Mas logo percebeu que ele não falava grego. Divisando a verdade da situação, separou-o violentamente de Charis, e protegeu-a com o corpo.

“Seu miserável, se não fala grego, como pode ser o pai dela? Como pode recuperá-la depois de uma tempestade sem se preocupar? Que tipo de ser humano é você?”

“Eu sou o pai dela, e você não tem nada a ver! Vamos, garota!”

“Se é o pai dela, responda! Qual é o nome dela?”

Hyoga acertara a pergunta. Sem saber como responder, a única opção que restara era obtê-la pela força. Tentou acertar um soco no rapaz, que facilmente se desviou. Nervosa, Charis afastou-se, enquanto assistia assustada à luta.

Ao tentar acertar um segundo golpe, o homem levou um soco de contra-ataque, que o atirou ao chão, indefeso. Hyoga segurou-o pela gola do casaco e ameaçou-o, colocando toda a sua raiva em cada palavra que proferia.

“Se tocar nela de novo… Eu o mato. Ouviu bem? Não pense que vou hesitar com um miserável como você.”

Atirando-o contra o chão, o rapaz viu-o correr em retirada, enquanto Charis observava-o estupefata. Simplesmente não sabia dizer se o que ocorrera era bom ou não. Ainda não sabia se Hyoga era alguém confiável, ainda mais com aquela força.

“Charis, ele nem sabia o seu nome. Que espécie de pai é esse… Tratando-a assim. Venha.”

Os braços foram estendidos para ela. Havia uma escolha a fazer. Podia confiar naquele rapaz que a salvara e voltar com ele; ou correr e continuar fugindo. Vendo que ela demorava a tomar a decisão, Hyoga pegou do bolso a carteira de dinheiro, de onde tirou todas as notas que podia comportar.

“Você não tem a obrigação de vir comigo, Charis. Mas se quiser mesmo ir sem mim, então quero que fique com isto. Estava guardando para uma viagem, mas você vai precisar mais dele do que eu. Se pretende seguir em frente, pelo menos quero que tenha como se sustentar. Pegue.”

Diante de todo aquele dinheiro, ela notou algo de diferente naquele homem. Todos que a acolheram até agora eram homens egoístas, que só estavam interessados em obter dinheiro usando-a. Mas aquele Hyoga oferecia-lhe tudo que tinha para que ela pudesse fugir com segurança. Era algo que nenhum outro fizera por ela. Pensava em voltar para casa, queria ver a terra que deixara meses atrás, mas sabia seria uma jornada arriscada demais. Aproximou-se de Hyoga e olhou para o dinheiro. Ele continuava a oferecer-lhe.

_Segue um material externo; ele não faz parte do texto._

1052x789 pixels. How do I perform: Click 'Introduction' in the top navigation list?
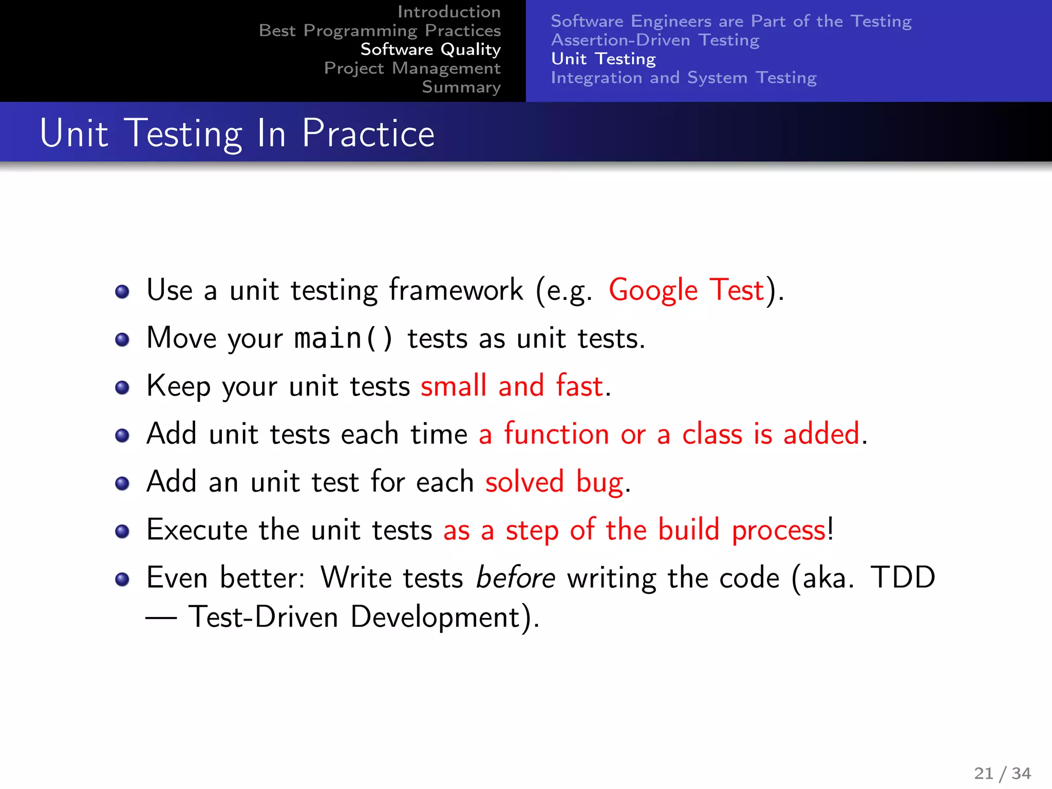coord(448,12)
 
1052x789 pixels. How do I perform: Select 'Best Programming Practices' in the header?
coord(380,31)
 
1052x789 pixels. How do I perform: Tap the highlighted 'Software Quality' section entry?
coord(430,49)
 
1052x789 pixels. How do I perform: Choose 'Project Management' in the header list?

Decidindo, Charis ignorou as notas e subitamente abraçou-o, superando o medo que sentia dos humanos. Se passara por tantos homens iguais, por que não tentar a sorte com aquele?

Surpreso, Hyoga sentiu que teria de mudar seus planos. Não sabia mais se era certo entrar em contato com o Santuário. Verdades simples como um abraço sincero eram suficientes para eliminar quaisquer dúvidas. Levantou-se com Charis nos braços e olhou para Yacov, que assistira a tudo da barraca.

“Yacov, vamos voltar mais cedo hoje. Esta pequena precisa de minha ajuda.”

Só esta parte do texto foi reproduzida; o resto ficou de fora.